Kitten
Previous - this entry written on 2001-03-31 at 8:28 a.m. - Next


Kitten. Kadan Jasan Raven, SLRN 703403. Oni Childe. Kadin Neko. Geoffry Puttick. MINE. And he is online, only for a few minutes, gods, just a few... it feels as if I am floating though. I can talk to him again. I know he's ok. I know he's alive. I know he still cares. I know he is mine.



He'd removed the tag he usually wears, the ribbon had chafed him something aweful... it's back in place now. He is going to send me his work schedule for this month. He is wonderful.



My slave... my kitten... my friend, my partner (that's what Kadin means, in Bato'Cirn, partner, and partnership...), my pleasing, clever, cunning, amusing pet. He's back.



I would be surprised that I could cry right now, but around him, nothing truly surprises me, not if it's good. He leaves me happy. He pleases me. He exists to please me, at times... he is mine, and I love him for it, I love him for being himself, I love him. Another case of "Don't know what you've missed 'till it's gone." but in this case... gods.



*curls up purring* If I could have one wish... I don't know what I would wish for. But if I had three, one of them would be to have Kadin by my side, at my feet, HERE. I want that boy so badly that it aches...



...speaking of aches, yes, I still have the kidney stone. And up until I heard/saw him log online, it was hurting like a bitch... now? No pain. Nothing. Just... bliss. *huge, silly grin* Gods, I've missed him.
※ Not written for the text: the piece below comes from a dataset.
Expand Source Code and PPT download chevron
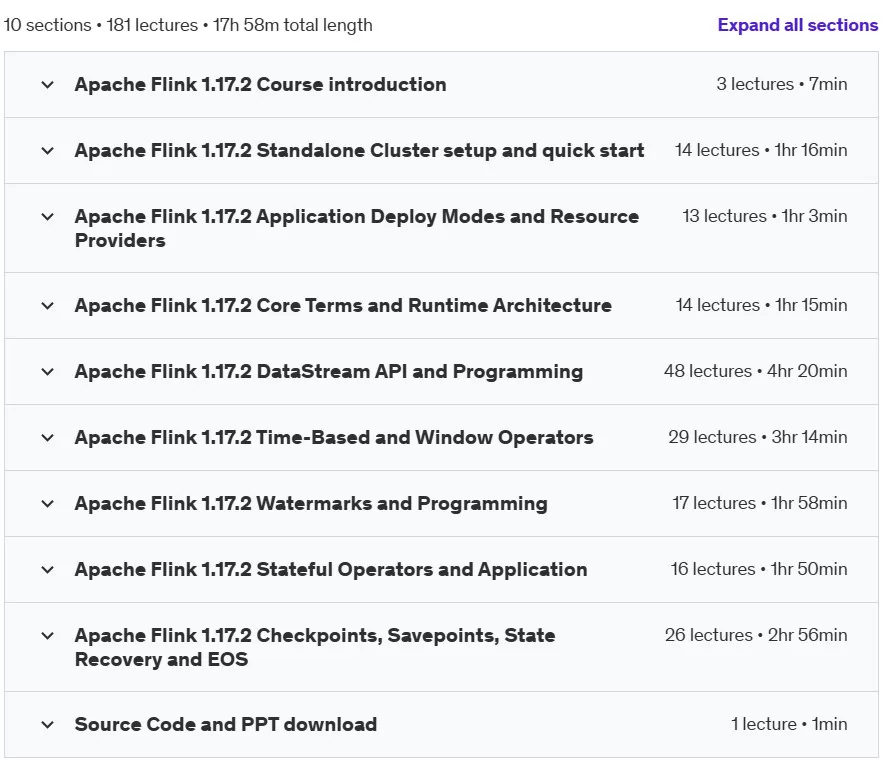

This... it's like Elru disappearing, only for MONTHS instead of just a week... *shudders*



On my ICQ he's still listed as Kadin Neko. I really should change that... but it's familiar. I like it that way. Hmm...



*soft sigh* Pam. His best friend... female. Knows he belongs to me. Apparently has been avoiding getting online because she doesn't want to be 'trapped' and seems to think I would do so... I just deleted her from ICQ. Kadin seems to think that's not the answer... but he's not really protesting it either, I think it's for the best. *shrug* So now I've no way to contact him through her... then again, I have her phone number if I need it, and Ozzy's, I think... addresses, street names... you'd be amazed how much I know about the little Canadian town he lives in and the people who live there with him. Perhaps more than some of them know... it's kinda impressive. It makes me happy.



Happy... and I'm crying again. Just knowing how long it will be before I see him... that I will have to disappoint him, not go up this month... there's no way I can afford it. Part of the money I might have used, I spent while Nick was down here... had to, was still too sick to be able to work, needed to pay bills and eat food. *soft sigh*



I'm gonna close this... I don't know if I can keep writing. He's about to leave, and the pain is coming back. I'm going to go take a couple Vicodin, and lie down... and dream of my kitten. Mine. MY kitten. My Kadin. My slave. Gods...



He's the only one who has never gone Dom, who has never denied me, who has served because he honestly feels that's his place. He's the only one who I can honestly call mine. Honestly? If anyone else is jealous of him... to some extent it's justified. He holds a place no one else will, not that no one else CAN... but one by one, they decline that position. I don't think they should complain, if I treasure him for holding it.